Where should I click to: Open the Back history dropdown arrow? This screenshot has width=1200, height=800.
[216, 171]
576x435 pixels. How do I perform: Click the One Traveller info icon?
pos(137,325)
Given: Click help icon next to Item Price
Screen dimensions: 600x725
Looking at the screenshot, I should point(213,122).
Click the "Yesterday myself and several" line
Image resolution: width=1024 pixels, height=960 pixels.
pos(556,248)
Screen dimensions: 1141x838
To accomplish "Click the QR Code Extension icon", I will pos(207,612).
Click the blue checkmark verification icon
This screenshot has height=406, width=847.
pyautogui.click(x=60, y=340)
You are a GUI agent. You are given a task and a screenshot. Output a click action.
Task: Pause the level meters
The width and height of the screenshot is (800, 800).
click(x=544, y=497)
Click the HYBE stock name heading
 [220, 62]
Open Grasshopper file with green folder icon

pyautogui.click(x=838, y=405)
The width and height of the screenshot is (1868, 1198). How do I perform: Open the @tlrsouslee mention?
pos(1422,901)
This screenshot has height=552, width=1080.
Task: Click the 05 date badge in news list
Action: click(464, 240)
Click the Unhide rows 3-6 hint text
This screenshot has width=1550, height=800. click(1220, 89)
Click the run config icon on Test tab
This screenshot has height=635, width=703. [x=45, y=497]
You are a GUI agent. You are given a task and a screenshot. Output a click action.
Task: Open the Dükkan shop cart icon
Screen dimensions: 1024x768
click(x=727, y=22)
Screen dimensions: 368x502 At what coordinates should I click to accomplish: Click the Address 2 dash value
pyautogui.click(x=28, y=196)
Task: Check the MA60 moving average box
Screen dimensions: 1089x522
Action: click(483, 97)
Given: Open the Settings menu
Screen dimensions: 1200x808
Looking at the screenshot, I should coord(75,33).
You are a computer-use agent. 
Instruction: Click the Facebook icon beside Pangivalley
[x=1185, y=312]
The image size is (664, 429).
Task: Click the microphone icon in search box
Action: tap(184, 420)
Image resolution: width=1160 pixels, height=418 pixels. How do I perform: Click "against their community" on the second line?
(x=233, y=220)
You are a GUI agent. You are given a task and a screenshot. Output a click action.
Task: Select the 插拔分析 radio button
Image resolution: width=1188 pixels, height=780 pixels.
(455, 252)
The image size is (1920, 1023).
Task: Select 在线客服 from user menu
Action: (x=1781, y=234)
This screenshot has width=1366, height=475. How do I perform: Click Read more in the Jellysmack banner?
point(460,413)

_WORK INSTRUCTION_. Could every record be printed again exactly as it reads?

_WRITTEN REPLY_.
Where should I click to: Open the Back history dropdown arrow? This screenshot has width=1200, height=800.
[216, 171]
576x435 pixels. How do I perform: Click the One Traveller info icon?
pos(137,325)
Given: Click help icon next to Item Price
Screen dimensions: 600x725
Looking at the screenshot, I should point(213,122).
Click the "Yesterday myself and several" line
Image resolution: width=1024 pixels, height=960 pixels.
pos(556,248)
Screen dimensions: 1141x838
To accomplish "Click the QR Code Extension icon", I will pos(207,612).
Click the blue checkmark verification icon
This screenshot has height=406, width=847.
pyautogui.click(x=60, y=340)
You are a GUI agent. You are given a task and a screenshot. Output a click action.
Task: Pause the level meters
The width and height of the screenshot is (800, 800).
click(x=544, y=497)
Click the HYBE stock name heading
 [220, 62]
Open Grasshopper file with green folder icon

pyautogui.click(x=838, y=405)
The width and height of the screenshot is (1868, 1198). How do I perform: Open the @tlrsouslee mention?
pos(1422,901)
This screenshot has height=552, width=1080.
Task: Click the 05 date badge in news list
Action: click(464, 240)
Click the Unhide rows 3-6 hint text
This screenshot has width=1550, height=800. click(1220, 89)
Click the run config icon on Test tab
This screenshot has height=635, width=703. [x=45, y=497]
You are a GUI agent. You are given a task and a screenshot. Output a click action.
Task: Open the Dükkan shop cart icon
Screen dimensions: 1024x768
click(x=727, y=22)
Screen dimensions: 368x502 At what coordinates should I click to accomplish: Click the Address 2 dash value
pyautogui.click(x=28, y=196)
Task: Check the MA60 moving average box
Screen dimensions: 1089x522
Action: click(483, 97)
Given: Open the Settings menu
Screen dimensions: 1200x808
Looking at the screenshot, I should coord(75,33).
You are a computer-use agent. 
Instruction: Click the Facebook icon beside Pangivalley
[x=1185, y=312]
The image size is (664, 429).
Task: Click the microphone icon in search box
Action: tap(184, 420)
Image resolution: width=1160 pixels, height=418 pixels. How do I perform: Click "against their community" on the second line?
(x=233, y=220)
You are a GUI agent. You are given a task and a screenshot. Output a click action.
Task: Select the 插拔分析 radio button
Image resolution: width=1188 pixels, height=780 pixels.
(455, 252)
The image size is (1920, 1023).
Task: Select 在线客服 from user menu
Action: (x=1781, y=234)
This screenshot has width=1366, height=475. How do I perform: Click Read more in the Jellysmack banner?
point(460,413)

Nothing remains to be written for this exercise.